#### Given data:
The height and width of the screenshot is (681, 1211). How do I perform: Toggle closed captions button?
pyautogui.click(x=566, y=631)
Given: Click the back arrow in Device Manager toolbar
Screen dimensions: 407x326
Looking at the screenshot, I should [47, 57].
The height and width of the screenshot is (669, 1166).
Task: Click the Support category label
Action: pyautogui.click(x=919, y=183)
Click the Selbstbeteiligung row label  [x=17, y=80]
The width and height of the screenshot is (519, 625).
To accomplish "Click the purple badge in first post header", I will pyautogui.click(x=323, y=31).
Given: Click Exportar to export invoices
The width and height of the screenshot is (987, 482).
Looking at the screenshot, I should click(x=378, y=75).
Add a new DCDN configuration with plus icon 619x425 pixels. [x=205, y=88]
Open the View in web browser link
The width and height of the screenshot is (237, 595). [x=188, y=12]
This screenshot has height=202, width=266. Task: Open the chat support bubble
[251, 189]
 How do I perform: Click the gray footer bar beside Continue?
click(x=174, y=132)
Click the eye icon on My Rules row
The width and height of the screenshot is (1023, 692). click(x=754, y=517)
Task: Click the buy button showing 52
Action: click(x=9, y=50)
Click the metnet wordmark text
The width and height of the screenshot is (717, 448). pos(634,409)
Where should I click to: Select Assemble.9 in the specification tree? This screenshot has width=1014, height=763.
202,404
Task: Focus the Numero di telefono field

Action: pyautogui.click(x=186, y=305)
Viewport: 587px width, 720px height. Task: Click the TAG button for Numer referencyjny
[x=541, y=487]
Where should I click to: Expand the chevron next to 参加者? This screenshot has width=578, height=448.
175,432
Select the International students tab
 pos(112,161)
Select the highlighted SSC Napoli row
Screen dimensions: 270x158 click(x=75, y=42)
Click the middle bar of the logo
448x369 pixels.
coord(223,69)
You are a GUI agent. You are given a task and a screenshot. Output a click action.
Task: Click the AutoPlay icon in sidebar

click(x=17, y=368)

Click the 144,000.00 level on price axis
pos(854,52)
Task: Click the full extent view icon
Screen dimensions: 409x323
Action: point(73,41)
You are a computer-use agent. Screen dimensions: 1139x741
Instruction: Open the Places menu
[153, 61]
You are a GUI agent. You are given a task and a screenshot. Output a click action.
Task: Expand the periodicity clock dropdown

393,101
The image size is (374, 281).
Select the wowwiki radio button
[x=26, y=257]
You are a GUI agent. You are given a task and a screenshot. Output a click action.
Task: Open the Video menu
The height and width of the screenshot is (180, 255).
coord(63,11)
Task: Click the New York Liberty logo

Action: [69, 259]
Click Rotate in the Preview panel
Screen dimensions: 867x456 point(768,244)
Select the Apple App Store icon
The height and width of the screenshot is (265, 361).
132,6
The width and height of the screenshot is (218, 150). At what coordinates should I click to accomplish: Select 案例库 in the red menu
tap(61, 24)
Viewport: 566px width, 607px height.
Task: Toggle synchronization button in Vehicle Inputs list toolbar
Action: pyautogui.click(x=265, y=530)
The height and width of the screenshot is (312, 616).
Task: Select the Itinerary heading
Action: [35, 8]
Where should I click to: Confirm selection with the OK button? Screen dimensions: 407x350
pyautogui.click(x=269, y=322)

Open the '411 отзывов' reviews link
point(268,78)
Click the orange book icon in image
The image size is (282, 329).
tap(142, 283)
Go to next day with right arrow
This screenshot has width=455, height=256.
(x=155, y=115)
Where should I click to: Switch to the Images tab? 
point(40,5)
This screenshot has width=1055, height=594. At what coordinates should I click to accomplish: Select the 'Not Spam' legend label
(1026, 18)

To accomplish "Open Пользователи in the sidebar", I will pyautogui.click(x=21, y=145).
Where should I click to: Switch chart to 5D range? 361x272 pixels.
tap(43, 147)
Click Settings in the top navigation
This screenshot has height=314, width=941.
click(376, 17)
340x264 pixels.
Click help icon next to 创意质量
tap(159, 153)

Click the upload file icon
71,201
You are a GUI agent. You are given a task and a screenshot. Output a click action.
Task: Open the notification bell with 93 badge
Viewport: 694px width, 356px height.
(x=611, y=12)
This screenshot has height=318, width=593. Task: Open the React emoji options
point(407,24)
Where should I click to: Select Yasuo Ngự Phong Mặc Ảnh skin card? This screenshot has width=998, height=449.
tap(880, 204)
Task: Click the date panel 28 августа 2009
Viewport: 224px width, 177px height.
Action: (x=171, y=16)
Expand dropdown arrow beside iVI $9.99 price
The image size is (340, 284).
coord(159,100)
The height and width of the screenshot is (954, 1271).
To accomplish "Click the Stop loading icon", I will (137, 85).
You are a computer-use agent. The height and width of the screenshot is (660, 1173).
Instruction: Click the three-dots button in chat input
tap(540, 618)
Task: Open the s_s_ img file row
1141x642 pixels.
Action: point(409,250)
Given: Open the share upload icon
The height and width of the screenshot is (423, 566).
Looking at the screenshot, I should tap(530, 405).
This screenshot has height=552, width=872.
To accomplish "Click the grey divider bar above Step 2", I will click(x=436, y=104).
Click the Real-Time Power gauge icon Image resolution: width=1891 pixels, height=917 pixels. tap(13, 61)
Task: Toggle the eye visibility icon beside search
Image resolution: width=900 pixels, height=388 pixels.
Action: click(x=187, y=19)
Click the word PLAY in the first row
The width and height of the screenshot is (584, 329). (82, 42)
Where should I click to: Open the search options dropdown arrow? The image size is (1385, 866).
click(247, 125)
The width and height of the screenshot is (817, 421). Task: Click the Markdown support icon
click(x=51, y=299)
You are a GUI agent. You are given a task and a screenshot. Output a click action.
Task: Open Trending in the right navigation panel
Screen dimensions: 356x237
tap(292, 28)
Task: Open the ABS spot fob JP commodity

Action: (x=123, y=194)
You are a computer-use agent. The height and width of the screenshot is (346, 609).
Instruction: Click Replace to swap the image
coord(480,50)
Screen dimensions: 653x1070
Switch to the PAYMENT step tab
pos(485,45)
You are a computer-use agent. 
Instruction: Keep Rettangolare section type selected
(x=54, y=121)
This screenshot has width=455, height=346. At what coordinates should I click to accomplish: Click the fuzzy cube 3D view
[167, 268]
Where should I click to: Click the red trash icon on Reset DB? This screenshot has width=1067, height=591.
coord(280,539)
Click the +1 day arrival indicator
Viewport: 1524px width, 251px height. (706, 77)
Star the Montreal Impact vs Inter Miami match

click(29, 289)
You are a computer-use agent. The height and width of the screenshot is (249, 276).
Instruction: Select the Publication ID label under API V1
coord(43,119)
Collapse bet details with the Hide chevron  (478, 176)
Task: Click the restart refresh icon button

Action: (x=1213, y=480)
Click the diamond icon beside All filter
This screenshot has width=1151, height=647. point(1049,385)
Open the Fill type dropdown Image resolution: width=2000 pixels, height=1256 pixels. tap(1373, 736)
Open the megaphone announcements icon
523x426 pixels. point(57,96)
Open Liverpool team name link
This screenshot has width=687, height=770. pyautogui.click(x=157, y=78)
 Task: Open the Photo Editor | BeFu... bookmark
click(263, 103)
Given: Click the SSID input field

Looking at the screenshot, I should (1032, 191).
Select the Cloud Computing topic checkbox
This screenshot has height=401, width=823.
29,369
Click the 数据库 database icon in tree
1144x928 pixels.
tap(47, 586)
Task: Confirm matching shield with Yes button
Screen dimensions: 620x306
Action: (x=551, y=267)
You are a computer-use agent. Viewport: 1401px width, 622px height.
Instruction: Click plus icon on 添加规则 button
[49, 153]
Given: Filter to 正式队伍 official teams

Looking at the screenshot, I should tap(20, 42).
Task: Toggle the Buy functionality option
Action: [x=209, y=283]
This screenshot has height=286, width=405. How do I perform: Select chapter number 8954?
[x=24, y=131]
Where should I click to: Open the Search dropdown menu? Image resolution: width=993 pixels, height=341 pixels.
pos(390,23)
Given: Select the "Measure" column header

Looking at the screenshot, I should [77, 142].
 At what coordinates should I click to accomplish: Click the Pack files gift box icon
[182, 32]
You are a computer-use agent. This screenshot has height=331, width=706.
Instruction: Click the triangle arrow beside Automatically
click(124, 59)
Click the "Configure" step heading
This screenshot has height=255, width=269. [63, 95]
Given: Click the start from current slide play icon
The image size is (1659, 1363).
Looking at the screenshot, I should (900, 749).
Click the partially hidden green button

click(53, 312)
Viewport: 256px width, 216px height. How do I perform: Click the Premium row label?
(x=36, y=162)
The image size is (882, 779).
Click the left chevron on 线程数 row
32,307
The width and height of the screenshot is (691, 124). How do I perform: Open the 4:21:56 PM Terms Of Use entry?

#### Objective:
Rewrite the material between the lines containing "This screenshot has height=318, width=593." and "will (137, 85).", inclusive, as a numbered list, leaving out any blank lines.

#### In response:
1. This screenshot has height=318, width=593. Task: Open the React emoji options
2. point(407,24)
3. Where should I click to: Select Yasuo Ngự Phong Mặc Ảnh skin card? This screenshot has width=998, height=449.
4. tap(880, 204)
5. Task: Click the date panel 28 августа 2009
6. Viewport: 224px width, 177px height.
7. Action: (x=171, y=16)
8. Expand dropdown arrow beside iVI $9.99 price
9. The image size is (340, 284).
10. coord(159,100)
11. The height and width of the screenshot is (954, 1271).
12. To accomplish "Click the Stop loading icon", I will (137, 85).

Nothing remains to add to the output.